65th ISI World Statistics Congress 2025

65th ISI World Statistics Congress 2025

Survival on Image Regression with Application to Partially Functional Distributional Representation of Physical Activity

Author

RG
Rahul Ghosal

Co-author

  • S
    Sunwoo Emma Cho
  • M
    Marcos Matabuena

Conference

65th ISI World Statistics Congress 2025

Format: IPS Abstract - WSC 2025

Keywords: functional data analysis, survival analysis

Session: IPS 872 - Functional Data Analysis Approaches on Wearable Device Data

Monday 6 October 10:50 a.m. - 12:30 p.m. (Europe/Amsterdam)

Abstract

Technological advancements in wearables and medical imaging leads to high-dimensional
physiological signals in the forms of images. We develop a novel survival on image regression model with application to partially functional distributional predictors. The existing approaches for functional data and survival outcomes have been primarily developed for uni-dimensional functional predictors. Recent developments in distributional data analysis enables us to model temporally varying distributional representation of physical activity (PA) as a partially functional predictor and investigate its association with survival using a semiparametric Cox model. We use tensor product splines to model the smooth bivariate functional coefficients. A penalized partial likelihood is employed for estimation.
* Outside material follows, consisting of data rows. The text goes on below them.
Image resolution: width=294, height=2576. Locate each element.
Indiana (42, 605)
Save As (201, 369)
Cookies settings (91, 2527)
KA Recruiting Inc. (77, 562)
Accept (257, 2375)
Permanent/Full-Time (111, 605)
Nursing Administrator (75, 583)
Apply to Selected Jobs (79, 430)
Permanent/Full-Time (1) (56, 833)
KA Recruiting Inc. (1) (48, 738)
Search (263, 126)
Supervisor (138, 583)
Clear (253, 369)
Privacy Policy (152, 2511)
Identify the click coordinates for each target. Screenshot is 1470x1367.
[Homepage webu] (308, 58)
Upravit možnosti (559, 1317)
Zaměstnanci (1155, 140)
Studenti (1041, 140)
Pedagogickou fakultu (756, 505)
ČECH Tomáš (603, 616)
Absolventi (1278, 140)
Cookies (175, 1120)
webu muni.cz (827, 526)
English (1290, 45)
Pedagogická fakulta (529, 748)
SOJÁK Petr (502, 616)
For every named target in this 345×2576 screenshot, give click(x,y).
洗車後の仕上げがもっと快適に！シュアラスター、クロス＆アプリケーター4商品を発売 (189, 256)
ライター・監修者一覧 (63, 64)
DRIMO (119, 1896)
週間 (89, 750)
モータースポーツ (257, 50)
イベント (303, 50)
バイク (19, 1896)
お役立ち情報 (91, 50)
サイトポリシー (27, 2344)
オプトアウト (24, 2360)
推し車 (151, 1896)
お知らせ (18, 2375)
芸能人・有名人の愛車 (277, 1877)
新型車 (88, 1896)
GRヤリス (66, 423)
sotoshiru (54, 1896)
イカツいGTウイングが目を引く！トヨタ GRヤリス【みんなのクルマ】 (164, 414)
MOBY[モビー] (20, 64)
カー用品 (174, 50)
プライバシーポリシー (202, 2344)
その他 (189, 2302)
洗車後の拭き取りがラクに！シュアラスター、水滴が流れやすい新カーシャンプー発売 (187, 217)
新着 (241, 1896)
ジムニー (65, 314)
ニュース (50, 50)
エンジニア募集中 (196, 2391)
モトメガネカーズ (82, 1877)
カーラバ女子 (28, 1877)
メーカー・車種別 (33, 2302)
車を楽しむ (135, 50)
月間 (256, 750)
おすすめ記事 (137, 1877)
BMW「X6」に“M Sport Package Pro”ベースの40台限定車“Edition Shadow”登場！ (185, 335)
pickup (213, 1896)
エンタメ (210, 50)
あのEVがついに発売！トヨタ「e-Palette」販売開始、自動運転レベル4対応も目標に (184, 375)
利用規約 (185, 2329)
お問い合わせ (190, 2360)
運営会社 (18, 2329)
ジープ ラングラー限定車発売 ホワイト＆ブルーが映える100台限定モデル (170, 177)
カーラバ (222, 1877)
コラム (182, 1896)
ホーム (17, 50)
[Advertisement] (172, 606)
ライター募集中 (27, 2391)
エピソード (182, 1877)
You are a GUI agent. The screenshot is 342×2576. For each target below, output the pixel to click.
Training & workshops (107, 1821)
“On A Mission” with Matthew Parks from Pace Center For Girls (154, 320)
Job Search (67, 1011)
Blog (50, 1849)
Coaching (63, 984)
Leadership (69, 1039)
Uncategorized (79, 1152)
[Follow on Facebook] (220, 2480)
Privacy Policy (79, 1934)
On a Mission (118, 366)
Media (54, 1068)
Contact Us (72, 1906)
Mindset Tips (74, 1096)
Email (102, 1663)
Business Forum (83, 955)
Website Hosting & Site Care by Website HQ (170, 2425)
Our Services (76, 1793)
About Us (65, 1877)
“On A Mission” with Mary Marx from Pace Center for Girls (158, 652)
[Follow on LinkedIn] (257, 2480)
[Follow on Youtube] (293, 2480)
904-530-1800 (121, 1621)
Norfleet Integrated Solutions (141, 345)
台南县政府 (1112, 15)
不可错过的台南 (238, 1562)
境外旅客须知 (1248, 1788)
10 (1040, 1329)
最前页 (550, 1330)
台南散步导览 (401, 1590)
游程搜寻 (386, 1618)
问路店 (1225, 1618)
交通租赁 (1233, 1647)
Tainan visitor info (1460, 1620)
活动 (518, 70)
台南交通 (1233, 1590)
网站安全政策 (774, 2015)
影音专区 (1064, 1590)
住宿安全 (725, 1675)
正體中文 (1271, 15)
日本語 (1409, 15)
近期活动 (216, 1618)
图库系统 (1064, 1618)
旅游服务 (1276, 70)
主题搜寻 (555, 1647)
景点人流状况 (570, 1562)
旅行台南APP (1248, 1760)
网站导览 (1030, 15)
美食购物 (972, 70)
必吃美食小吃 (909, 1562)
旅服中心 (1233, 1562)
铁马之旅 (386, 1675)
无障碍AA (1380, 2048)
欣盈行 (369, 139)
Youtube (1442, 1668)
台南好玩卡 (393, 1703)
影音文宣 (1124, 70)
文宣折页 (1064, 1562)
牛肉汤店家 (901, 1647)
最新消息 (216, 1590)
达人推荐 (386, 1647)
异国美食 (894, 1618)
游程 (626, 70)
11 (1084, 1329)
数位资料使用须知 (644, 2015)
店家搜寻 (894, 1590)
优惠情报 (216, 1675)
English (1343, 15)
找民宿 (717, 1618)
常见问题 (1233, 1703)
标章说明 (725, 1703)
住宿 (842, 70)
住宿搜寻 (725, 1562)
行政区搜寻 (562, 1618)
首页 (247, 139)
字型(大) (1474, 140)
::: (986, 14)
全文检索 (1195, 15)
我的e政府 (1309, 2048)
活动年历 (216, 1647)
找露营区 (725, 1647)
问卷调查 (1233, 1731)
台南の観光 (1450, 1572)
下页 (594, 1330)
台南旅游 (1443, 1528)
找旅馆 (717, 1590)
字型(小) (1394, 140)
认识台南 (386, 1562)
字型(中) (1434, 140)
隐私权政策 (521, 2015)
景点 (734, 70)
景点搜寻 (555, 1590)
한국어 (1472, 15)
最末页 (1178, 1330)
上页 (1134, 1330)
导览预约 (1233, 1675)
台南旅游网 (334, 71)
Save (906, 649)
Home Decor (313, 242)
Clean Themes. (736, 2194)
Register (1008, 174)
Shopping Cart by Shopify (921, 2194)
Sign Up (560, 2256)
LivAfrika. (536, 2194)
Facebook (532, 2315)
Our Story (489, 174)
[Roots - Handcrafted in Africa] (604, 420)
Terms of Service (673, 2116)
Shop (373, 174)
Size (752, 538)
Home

Numerical analysis through simulations illustrates a satisfactory finite sample performance of the proposed method in estimation. The application of the proposed method is demonstrated in understanding the association between temporally varying distributional representation of physical activity and all-cause mortality based on the National Health and Nutrition Examination Survey (NHANES) 2011-2014. The results provide important insights for developing time-of-day and intensity specific PA interventions. software implementation of the proposed method is provided in R.